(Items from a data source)
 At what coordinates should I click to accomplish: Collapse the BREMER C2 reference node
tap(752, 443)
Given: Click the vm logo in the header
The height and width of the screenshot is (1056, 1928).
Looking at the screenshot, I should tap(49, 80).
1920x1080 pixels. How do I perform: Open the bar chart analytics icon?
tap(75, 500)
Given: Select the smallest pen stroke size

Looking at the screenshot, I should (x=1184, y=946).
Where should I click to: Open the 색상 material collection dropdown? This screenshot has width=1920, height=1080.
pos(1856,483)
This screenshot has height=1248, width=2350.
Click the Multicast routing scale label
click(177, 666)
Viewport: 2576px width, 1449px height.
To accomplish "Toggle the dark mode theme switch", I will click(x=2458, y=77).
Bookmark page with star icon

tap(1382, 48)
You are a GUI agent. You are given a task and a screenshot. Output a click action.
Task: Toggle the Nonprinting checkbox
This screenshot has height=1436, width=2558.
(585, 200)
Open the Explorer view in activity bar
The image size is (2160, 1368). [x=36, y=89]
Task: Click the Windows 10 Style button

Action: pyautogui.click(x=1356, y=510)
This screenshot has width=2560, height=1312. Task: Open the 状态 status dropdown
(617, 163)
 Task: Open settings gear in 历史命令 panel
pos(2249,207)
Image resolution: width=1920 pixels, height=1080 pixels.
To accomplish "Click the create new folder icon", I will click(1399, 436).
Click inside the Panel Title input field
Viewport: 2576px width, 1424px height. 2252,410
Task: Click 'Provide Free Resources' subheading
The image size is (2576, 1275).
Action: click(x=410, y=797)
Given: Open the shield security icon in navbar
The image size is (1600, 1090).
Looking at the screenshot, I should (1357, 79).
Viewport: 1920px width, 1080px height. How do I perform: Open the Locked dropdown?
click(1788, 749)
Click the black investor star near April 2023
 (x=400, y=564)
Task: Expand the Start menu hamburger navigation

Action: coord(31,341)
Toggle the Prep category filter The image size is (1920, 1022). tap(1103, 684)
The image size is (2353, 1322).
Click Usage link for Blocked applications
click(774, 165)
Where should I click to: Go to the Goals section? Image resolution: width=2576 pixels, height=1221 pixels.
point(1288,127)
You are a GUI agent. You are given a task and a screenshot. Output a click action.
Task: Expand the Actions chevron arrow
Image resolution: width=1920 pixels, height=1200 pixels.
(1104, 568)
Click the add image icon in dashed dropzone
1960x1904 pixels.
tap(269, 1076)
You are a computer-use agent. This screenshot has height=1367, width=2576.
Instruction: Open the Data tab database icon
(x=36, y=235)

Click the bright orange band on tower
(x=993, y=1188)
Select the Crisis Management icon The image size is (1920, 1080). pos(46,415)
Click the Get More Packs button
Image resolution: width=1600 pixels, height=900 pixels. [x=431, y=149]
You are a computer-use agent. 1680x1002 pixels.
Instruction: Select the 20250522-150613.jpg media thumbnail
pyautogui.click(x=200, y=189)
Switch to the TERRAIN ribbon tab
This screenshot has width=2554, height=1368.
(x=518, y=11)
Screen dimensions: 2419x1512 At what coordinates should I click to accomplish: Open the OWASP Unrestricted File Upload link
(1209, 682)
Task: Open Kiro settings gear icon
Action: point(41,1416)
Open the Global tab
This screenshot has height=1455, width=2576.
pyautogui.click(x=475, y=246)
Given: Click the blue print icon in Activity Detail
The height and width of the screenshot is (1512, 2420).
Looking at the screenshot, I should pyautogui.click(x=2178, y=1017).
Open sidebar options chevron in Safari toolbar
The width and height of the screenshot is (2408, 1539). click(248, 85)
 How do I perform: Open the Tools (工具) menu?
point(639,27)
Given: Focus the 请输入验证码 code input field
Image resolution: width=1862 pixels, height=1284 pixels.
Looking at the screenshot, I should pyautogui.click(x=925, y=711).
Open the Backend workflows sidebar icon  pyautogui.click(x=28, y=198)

Task brief: Each entry above needs to be duplicated exactly.

Worked solution:
 At what coordinates should I click to accomplish: Collapse the BREMER C2 reference node
tap(752, 443)
Given: Click the vm logo in the header
The height and width of the screenshot is (1056, 1928).
Looking at the screenshot, I should tap(49, 80).
1920x1080 pixels. How do I perform: Open the bar chart analytics icon?
tap(75, 500)
Given: Select the smallest pen stroke size

Looking at the screenshot, I should (x=1184, y=946).
Where should I click to: Open the 색상 material collection dropdown? This screenshot has width=1920, height=1080.
pos(1856,483)
This screenshot has height=1248, width=2350.
Click the Multicast routing scale label
click(177, 666)
Viewport: 2576px width, 1449px height.
To accomplish "Toggle the dark mode theme switch", I will click(x=2458, y=77).
Bookmark page with star icon

tap(1382, 48)
You are a GUI agent. You are given a task and a screenshot. Output a click action.
Task: Toggle the Nonprinting checkbox
This screenshot has height=1436, width=2558.
(585, 200)
Open the Explorer view in activity bar
The image size is (2160, 1368). [x=36, y=89]
Task: Click the Windows 10 Style button

Action: pyautogui.click(x=1356, y=510)
This screenshot has width=2560, height=1312. Task: Open the 状态 status dropdown
(617, 163)
 Task: Open settings gear in 历史命令 panel
pos(2249,207)
Image resolution: width=1920 pixels, height=1080 pixels.
To accomplish "Click the create new folder icon", I will click(1399, 436).
Click inside the Panel Title input field
Viewport: 2576px width, 1424px height. 2252,410
Task: Click 'Provide Free Resources' subheading
The image size is (2576, 1275).
Action: click(x=410, y=797)
Given: Open the shield security icon in navbar
The image size is (1600, 1090).
Looking at the screenshot, I should (1357, 79).
Viewport: 1920px width, 1080px height. How do I perform: Open the Locked dropdown?
click(1788, 749)
Click the black investor star near April 2023
 (x=400, y=564)
Task: Expand the Start menu hamburger navigation

Action: coord(31,341)
Toggle the Prep category filter The image size is (1920, 1022). tap(1103, 684)
The image size is (2353, 1322).
Click Usage link for Blocked applications
click(774, 165)
Where should I click to: Go to the Goals section? Image resolution: width=2576 pixels, height=1221 pixels.
point(1288,127)
You are a GUI agent. You are given a task and a screenshot. Output a click action.
Task: Expand the Actions chevron arrow
Image resolution: width=1920 pixels, height=1200 pixels.
(1104, 568)
Click the add image icon in dashed dropzone
1960x1904 pixels.
tap(269, 1076)
You are a computer-use agent. This screenshot has height=1367, width=2576.
Instruction: Open the Data tab database icon
(x=36, y=235)

Click the bright orange band on tower
(x=993, y=1188)
Select the Crisis Management icon The image size is (1920, 1080). pos(46,415)
Click the Get More Packs button
Image resolution: width=1600 pixels, height=900 pixels. [x=431, y=149]
You are a computer-use agent. 1680x1002 pixels.
Instruction: Select the 20250522-150613.jpg media thumbnail
pyautogui.click(x=200, y=189)
Switch to the TERRAIN ribbon tab
This screenshot has width=2554, height=1368.
(x=518, y=11)
Screen dimensions: 2419x1512 At what coordinates should I click to accomplish: Open the OWASP Unrestricted File Upload link
(1209, 682)
Task: Open Kiro settings gear icon
Action: point(41,1416)
Open the Global tab
This screenshot has height=1455, width=2576.
pyautogui.click(x=475, y=246)
Given: Click the blue print icon in Activity Detail
The height and width of the screenshot is (1512, 2420).
Looking at the screenshot, I should pyautogui.click(x=2178, y=1017).
Open sidebar options chevron in Safari toolbar
The width and height of the screenshot is (2408, 1539). click(248, 85)
 How do I perform: Open the Tools (工具) menu?
point(639,27)
Given: Focus the 请输入验证码 code input field
Image resolution: width=1862 pixels, height=1284 pixels.
Looking at the screenshot, I should pyautogui.click(x=925, y=711).
Open the Backend workflows sidebar icon  pyautogui.click(x=28, y=198)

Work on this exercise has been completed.